For the most part all of the Alcatraz books seem to take place in our world—or at least an incredibly similar world. All the same, there are of course some liberties and changes that Sanderson takes and makes, such as including villains like the cult of the Evil Librarians and the Scrivener’s Bone, a race of half-human, half-machine assassin reminiscent of The Terminator (if toned down a bit for its audience).

On his journeys, Alcatraz has help from both his family members and some of his friends from school.

In Alcatraz Versus the Evil Librarians, the reader is introduced to Grandpa Smedry, who’s special ability is to arrive late to any event; Bastille, Grandpa Smedry’s bodyguard; Sing Sing, Alcatraz’s cousin, who can trip on pretty much anything anytime; and Quentin, another of Alcatraz’s cousins, who can speak gibberish as if it were its own language.

GADGETS

What adventure novel would be complete without some fun gadgets? In the case of the Alcatraz books, they come in the form of Oculatory Lenses. Oculatory Lenses are pairs of glasses that an occulator—i.e. Alcatraz—can wear and each pair gives him a different new ability.

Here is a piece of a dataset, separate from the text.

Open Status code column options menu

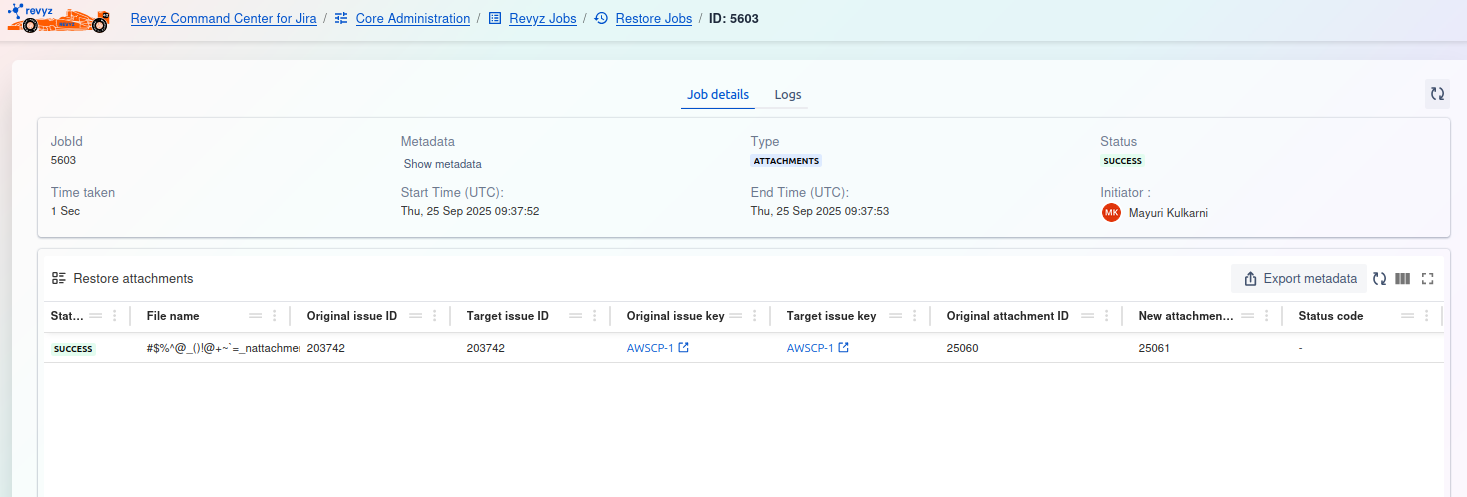coord(1426,316)
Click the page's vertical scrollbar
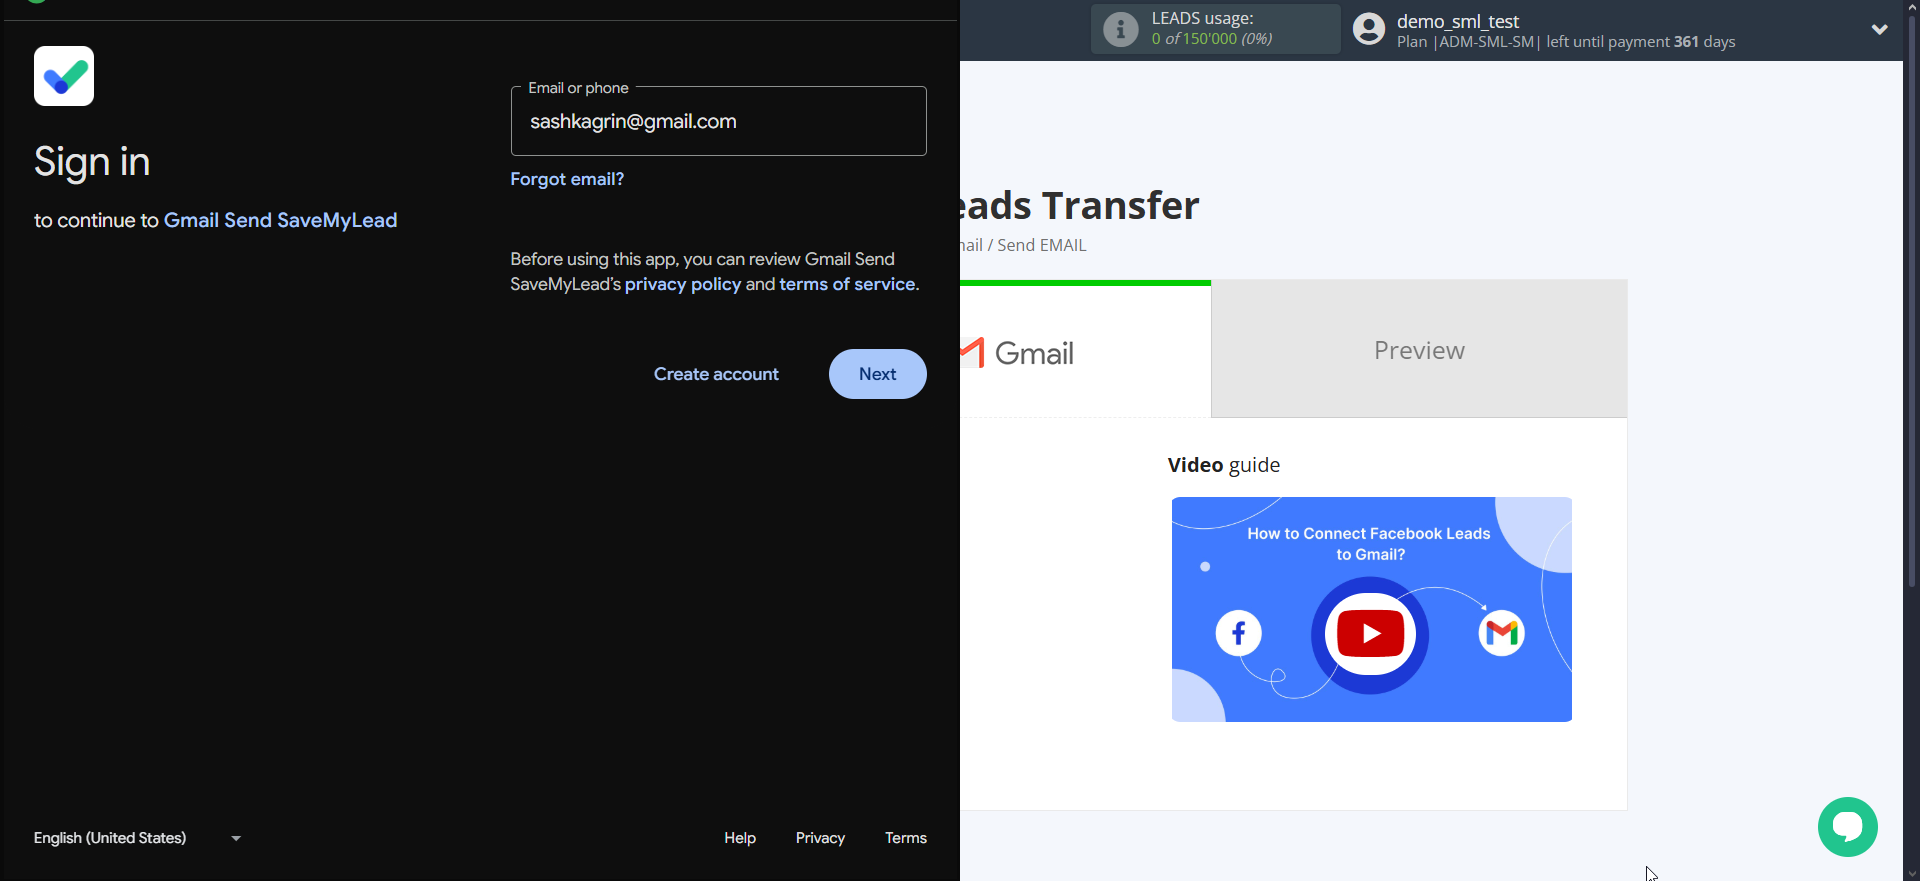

For example, a pair of the Firebringer’s Lenses shoots heat rays, a pair of Translator’s Lenses allows the wearer to read or write any language, a pair of Courier’s Lenses can send messages to and from other occulators, and a pair of Tracker’s Lenses lets the wearer see the footprints of someone who has left the room (and the longer the wearer has known the person, the brighter those footprints will be).

RECEPTION AND FINAL THOUGHTS

In 2008, DreamWorks Animation acquired film rights for Alcatraz Versus the Evil Librarians. However, Brandon Sanderson later commented in 2011 that DreamWorks hadn’t renewed the rights, and there has since been no information released of DreamWorks—or other studios—making a film adaptation of the Alcatraz books.

Nonetheless, the Alcatraz books have continued to be received incredibly well by children, parents, and (not-so-evil) librarians.

Even if the Alcatraz books are never graced with a film adaptation, there is little doubt that they will continued to be enjoyed for many years to come. Sanderson’s children’s series deserves a spot on many a bookshelf beside Lemony Snicket’s A Series of Unfortunate Events and Mary Pope Osborne’s Magic Tree House series.